U.S.-KFOR forces, part of what is known as Multinational Brigade East, are responsible for three zones along Kosovo’s border with Macedonia and Serbia. The area has become the center of gravity for a potential border war.
The Albanian extremists seek armed control of predominantly Albanian communities in Serbia’s territory. Albanian paramilitary leaders claim NATO betrayed them by refusing to declare Kosovo independent and by aligning with new Yugoslav President Vojislav Kostunica.
While Serb forces are not allowed near areas under Albanian control, U.S.-KFOR forces – with notable assistance from British, Scandinavian, Polish, Russian and Ukrainian forces – are attempting to clean up towns occupied by the militants.
KFOR efforts to contain the Presevo Valley will resemble the cleanup missions by Russian paratroopers at the end of the1999 incursion by Islamic militants in Dagestan.
These are preventive operations in towns under the risk of rebel occupation. Keeping these towns from rebel control will require a steady KFOR presence through the spring and winter.
Other towns inside the ground safety zone are currently under guerrilla control. These include Dobrosin, Konculj, Lucane, Bujanovac and Veliki Trnovac – all inside Serbia proper. There are as many as 4000 militants already inside the ground safety zone between Kosovo and Serbia and there are about 300 militants inside Macedonia, concentrated southwest of Serbia's Presevo Valley near Tanusevci.
NATO will allow only small teams of KFOR liaisons into the ground safety zone and will help coordinate operations with Serb forces in the Presevo Valley. Monitors from the European Union and United Nations will be in place to oversee the actions of Serb forces. KFOR’s objective in the Presevo Valley is to contain the militants in their strongholds and to rout them from towns under partial control.
NATO’s mission in the Presevo Valley is risky. Guerrillas have launched mortars inside the ground safety zone from Macedonia, Serbia and Kosovo, and they regularly engage Serb police. Ethnic Albanian strongholds cannot be overwhelmed by force, as Serb forces cannot bring anti-tank weapons, artillery or tanks into the ground safety zone. The matter is such a concern for Yugoslav officials that Serb Deputy Prime Minister Nebojsa Covic and President Kostunica fear NATO has put Serb forces in harm’s way.

Direction. From the Kosovo border text, return the part that opens with the words containing "While Serb forces" and closes with "spring and winter.". The entries that follow have nothing to do with this.

Material provided.
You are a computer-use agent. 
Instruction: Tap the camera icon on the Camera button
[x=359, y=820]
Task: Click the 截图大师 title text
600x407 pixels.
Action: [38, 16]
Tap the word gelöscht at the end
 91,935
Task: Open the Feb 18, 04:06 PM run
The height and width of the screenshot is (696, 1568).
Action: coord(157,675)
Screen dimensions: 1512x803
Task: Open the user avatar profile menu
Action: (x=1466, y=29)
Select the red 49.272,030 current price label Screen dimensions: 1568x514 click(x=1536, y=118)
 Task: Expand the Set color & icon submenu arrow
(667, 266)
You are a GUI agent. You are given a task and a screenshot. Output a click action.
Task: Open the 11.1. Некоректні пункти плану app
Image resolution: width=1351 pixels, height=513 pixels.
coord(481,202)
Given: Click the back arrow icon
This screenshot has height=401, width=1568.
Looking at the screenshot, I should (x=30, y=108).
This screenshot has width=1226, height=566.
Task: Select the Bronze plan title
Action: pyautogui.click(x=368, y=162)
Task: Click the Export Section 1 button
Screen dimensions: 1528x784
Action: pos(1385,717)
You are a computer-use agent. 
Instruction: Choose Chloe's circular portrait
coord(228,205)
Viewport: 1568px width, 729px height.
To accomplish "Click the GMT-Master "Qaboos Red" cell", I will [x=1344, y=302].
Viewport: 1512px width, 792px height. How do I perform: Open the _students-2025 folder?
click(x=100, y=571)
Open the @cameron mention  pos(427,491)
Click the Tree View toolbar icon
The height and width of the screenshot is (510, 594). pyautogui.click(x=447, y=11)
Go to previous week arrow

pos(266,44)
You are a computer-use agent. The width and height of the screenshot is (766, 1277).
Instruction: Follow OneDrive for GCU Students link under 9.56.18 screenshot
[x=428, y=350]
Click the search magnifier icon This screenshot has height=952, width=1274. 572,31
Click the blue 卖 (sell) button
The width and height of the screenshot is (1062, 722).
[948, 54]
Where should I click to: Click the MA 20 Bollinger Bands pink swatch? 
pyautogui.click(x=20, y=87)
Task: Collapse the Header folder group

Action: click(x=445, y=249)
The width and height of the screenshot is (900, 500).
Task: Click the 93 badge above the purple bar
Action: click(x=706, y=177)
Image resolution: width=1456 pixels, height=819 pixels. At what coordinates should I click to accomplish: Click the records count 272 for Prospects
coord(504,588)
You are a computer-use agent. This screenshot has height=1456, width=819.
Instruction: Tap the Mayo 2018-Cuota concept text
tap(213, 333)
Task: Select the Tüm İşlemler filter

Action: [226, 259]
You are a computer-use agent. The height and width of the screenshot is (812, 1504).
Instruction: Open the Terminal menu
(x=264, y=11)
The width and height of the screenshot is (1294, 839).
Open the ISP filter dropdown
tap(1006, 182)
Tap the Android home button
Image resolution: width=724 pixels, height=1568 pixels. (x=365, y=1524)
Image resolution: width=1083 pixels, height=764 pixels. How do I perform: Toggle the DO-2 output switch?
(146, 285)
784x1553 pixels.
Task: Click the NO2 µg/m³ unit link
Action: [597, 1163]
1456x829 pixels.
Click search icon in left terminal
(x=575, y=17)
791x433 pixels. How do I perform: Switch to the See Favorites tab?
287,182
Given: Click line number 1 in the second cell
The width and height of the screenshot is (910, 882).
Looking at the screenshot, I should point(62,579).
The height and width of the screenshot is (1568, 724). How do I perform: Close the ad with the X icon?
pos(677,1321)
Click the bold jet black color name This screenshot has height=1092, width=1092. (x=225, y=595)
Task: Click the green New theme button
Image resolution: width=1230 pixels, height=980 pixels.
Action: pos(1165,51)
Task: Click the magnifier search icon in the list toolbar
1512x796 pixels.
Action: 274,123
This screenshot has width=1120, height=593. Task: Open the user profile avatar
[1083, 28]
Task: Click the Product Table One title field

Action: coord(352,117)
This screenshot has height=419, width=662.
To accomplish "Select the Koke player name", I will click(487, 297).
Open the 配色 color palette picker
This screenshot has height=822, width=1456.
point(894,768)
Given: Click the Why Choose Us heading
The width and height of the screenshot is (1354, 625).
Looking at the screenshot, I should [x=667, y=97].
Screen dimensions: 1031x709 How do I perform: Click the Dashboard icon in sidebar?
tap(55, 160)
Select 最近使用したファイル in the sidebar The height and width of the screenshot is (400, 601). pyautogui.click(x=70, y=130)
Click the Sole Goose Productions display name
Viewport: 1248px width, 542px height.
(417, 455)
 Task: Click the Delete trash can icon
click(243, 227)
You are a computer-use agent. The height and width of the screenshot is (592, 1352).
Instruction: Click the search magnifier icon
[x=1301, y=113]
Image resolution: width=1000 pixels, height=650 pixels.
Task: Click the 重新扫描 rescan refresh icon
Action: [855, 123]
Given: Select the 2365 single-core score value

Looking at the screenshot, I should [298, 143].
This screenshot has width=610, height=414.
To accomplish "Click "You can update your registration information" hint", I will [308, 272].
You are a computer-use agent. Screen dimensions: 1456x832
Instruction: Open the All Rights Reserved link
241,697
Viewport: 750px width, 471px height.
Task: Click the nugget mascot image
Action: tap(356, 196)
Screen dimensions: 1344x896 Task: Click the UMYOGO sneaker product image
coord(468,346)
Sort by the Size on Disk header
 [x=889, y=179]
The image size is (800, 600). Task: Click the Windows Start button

Result.
While Serb forces are not allowed near areas under Albanian control, U.S.-KFOR forces – with notable assistance from British, Scandinavian, Polish, Russian and Ukrainian forces – are attempting to clean up towns occupied by the militants.
KFOR efforts to contain the Presevo Valley will resemble the cleanup missions by Russian paratroopers at the end of the1999 incursion by Islamic militants in Dagestan.
These are preventive operations in towns under the risk of rebel occupation. Keeping these towns from rebel control will require a steady KFOR presence through the spring and winter.